PROBLEM TO WORK ON: Please copy every line of the material below, changing nothing.

Records for locating displayed items:

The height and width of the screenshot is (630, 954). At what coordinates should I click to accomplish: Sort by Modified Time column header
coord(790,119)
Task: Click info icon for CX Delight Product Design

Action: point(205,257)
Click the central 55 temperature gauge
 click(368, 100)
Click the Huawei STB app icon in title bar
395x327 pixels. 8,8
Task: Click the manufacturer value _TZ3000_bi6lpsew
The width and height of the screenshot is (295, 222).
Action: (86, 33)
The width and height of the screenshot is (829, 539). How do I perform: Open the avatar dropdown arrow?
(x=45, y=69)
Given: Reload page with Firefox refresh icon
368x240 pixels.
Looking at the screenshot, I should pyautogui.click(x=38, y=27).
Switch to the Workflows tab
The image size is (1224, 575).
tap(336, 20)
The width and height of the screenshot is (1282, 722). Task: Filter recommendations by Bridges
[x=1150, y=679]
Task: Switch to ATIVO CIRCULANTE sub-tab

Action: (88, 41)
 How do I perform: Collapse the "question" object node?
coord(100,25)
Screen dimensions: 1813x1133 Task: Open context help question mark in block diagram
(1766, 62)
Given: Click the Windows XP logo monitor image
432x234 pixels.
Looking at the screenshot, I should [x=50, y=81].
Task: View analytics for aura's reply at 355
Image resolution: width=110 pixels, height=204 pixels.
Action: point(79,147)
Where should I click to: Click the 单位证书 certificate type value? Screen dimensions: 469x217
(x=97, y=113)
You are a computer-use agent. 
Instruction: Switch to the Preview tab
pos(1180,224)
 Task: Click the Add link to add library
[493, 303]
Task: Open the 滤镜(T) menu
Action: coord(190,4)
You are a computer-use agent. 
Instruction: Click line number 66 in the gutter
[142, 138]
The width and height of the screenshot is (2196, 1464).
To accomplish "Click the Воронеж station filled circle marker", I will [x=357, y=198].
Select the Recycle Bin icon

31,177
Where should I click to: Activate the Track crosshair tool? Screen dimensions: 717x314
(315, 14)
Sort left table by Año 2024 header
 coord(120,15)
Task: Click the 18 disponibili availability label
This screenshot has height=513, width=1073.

OUTPUT OF THE TASK:
The height and width of the screenshot is (630, 954). At what coordinates should I click to accomplish: Sort by Modified Time column header
coord(790,119)
Task: Click info icon for CX Delight Product Design

Action: point(205,257)
Click the central 55 temperature gauge
 click(368, 100)
Click the Huawei STB app icon in title bar
395x327 pixels. 8,8
Task: Click the manufacturer value _TZ3000_bi6lpsew
The width and height of the screenshot is (295, 222).
Action: (86, 33)
The width and height of the screenshot is (829, 539). How do I perform: Open the avatar dropdown arrow?
(x=45, y=69)
Given: Reload page with Firefox refresh icon
368x240 pixels.
Looking at the screenshot, I should pyautogui.click(x=38, y=27).
Switch to the Workflows tab
The image size is (1224, 575).
tap(336, 20)
The width and height of the screenshot is (1282, 722). Task: Filter recommendations by Bridges
[x=1150, y=679]
Task: Switch to ATIVO CIRCULANTE sub-tab

Action: (88, 41)
 How do I perform: Collapse the "question" object node?
coord(100,25)
Screen dimensions: 1813x1133 Task: Open context help question mark in block diagram
(1766, 62)
Given: Click the Windows XP logo monitor image
432x234 pixels.
Looking at the screenshot, I should [x=50, y=81].
Task: View analytics for aura's reply at 355
Image resolution: width=110 pixels, height=204 pixels.
Action: point(79,147)
Where should I click to: Click the 单位证书 certificate type value? Screen dimensions: 469x217
(x=97, y=113)
You are a computer-use agent. 
Instruction: Switch to the Preview tab
pos(1180,224)
 Task: Click the Add link to add library
[493, 303]
Task: Open the 滤镜(T) menu
Action: coord(190,4)
You are a computer-use agent. 
Instruction: Click line number 66 in the gutter
[142, 138]
The width and height of the screenshot is (2196, 1464).
To accomplish "Click the Воронеж station filled circle marker", I will [x=357, y=198].
Select the Recycle Bin icon

31,177
Where should I click to: Activate the Track crosshair tool? Screen dimensions: 717x314
(315, 14)
Sort left table by Año 2024 header
 coord(120,15)
Task: Click the 18 disponibili availability label
This screenshot has height=513, width=1073.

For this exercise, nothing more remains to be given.